─── ENTRIES SUPPLIED ───

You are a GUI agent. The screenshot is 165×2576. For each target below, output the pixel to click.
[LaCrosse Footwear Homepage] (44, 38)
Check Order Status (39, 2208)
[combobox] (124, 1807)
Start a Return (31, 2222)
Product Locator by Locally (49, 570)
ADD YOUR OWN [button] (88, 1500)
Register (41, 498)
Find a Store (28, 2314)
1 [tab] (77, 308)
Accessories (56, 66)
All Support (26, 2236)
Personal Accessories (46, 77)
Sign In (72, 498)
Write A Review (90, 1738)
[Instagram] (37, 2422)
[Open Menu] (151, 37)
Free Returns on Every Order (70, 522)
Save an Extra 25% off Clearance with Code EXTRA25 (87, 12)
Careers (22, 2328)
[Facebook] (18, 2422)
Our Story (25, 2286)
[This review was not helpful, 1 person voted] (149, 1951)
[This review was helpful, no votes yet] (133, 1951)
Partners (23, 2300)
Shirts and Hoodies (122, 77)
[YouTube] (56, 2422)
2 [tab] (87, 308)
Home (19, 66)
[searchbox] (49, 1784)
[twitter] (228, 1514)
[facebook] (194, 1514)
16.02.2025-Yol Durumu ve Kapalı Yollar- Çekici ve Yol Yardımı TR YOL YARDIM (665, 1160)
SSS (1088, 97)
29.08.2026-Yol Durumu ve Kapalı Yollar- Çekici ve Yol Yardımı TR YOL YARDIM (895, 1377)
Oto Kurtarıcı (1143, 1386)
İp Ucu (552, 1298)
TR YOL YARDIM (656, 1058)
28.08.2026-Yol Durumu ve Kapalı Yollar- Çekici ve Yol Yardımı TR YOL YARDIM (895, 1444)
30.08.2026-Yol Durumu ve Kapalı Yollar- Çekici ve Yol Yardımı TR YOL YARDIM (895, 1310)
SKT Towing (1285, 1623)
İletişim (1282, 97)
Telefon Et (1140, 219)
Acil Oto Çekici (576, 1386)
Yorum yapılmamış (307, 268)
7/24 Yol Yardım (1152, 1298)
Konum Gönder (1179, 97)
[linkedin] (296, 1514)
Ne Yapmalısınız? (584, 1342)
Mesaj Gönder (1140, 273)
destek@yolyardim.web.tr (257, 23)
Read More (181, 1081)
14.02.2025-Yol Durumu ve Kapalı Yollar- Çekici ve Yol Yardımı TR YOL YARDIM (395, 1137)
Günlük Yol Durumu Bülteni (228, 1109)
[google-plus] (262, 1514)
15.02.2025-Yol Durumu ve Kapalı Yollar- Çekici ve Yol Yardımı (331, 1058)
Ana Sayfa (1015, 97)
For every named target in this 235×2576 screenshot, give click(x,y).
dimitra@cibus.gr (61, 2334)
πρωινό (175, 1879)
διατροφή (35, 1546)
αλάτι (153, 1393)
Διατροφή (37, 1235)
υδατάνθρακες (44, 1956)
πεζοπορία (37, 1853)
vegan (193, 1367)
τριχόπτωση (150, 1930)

───

TASK:
Reproduce the records above exactly, character for character.

EXPECTED OUTPUT:
You are a GUI agent. The screenshot is 165×2576. For each target below, output the pixel to click.
[LaCrosse Footwear Homepage] (44, 38)
Check Order Status (39, 2208)
[combobox] (124, 1807)
Start a Return (31, 2222)
Product Locator by Locally (49, 570)
ADD YOUR OWN [button] (88, 1500)
Register (41, 498)
Find a Store (28, 2314)
1 [tab] (77, 308)
Accessories (56, 66)
All Support (26, 2236)
Personal Accessories (46, 77)
Sign In (72, 498)
Write A Review (90, 1738)
[Instagram] (37, 2422)
[Open Menu] (151, 37)
Free Returns on Every Order (70, 522)
Save an Extra 25% off Clearance with Code EXTRA25 (87, 12)
Careers (22, 2328)
[Facebook] (18, 2422)
Our Story (25, 2286)
[This review was not helpful, 1 person voted] (149, 1951)
[This review was helpful, no votes yet] (133, 1951)
Partners (23, 2300)
Shirts and Hoodies (122, 77)
[YouTube] (56, 2422)
2 [tab] (87, 308)
Home (19, 66)
[searchbox] (49, 1784)
[twitter] (228, 1514)
[facebook] (194, 1514)
16.02.2025-Yol Durumu ve Kapalı Yollar- Çekici ve Yol Yardımı TR YOL YARDIM (665, 1160)
SSS (1088, 97)
29.08.2026-Yol Durumu ve Kapalı Yollar- Çekici ve Yol Yardımı TR YOL YARDIM (895, 1377)
Oto Kurtarıcı (1143, 1386)
İp Ucu (552, 1298)
TR YOL YARDIM (656, 1058)
28.08.2026-Yol Durumu ve Kapalı Yollar- Çekici ve Yol Yardımı TR YOL YARDIM (895, 1444)
30.08.2026-Yol Durumu ve Kapalı Yollar- Çekici ve Yol Yardımı TR YOL YARDIM (895, 1310)
SKT Towing (1285, 1623)
İletişim (1282, 97)
Telefon Et (1140, 219)
Acil Oto Çekici (576, 1386)
Yorum yapılmamış (307, 268)
7/24 Yol Yardım (1152, 1298)
Konum Gönder (1179, 97)
[linkedin] (296, 1514)
Ne Yapmalısınız? (584, 1342)
Mesaj Gönder (1140, 273)
destek@yolyardim.web.tr (257, 23)
Read More (181, 1081)
14.02.2025-Yol Durumu ve Kapalı Yollar- Çekici ve Yol Yardımı TR YOL YARDIM (395, 1137)
Günlük Yol Durumu Bülteni (228, 1109)
[google-plus] (262, 1514)
15.02.2025-Yol Durumu ve Kapalı Yollar- Çekici ve Yol Yardımı (331, 1058)
Ana Sayfa (1015, 97)
For every named target in this 235×2576 screenshot, give click(x,y).
dimitra@cibus.gr (61, 2334)
πρωινό (175, 1879)
διατροφή (35, 1546)
αλάτι (153, 1393)
Διατροφή (37, 1235)
υδατάνθρακες (44, 1956)
πεζοπορία (37, 1853)
vegan (193, 1367)
τριχόπτωση (150, 1930)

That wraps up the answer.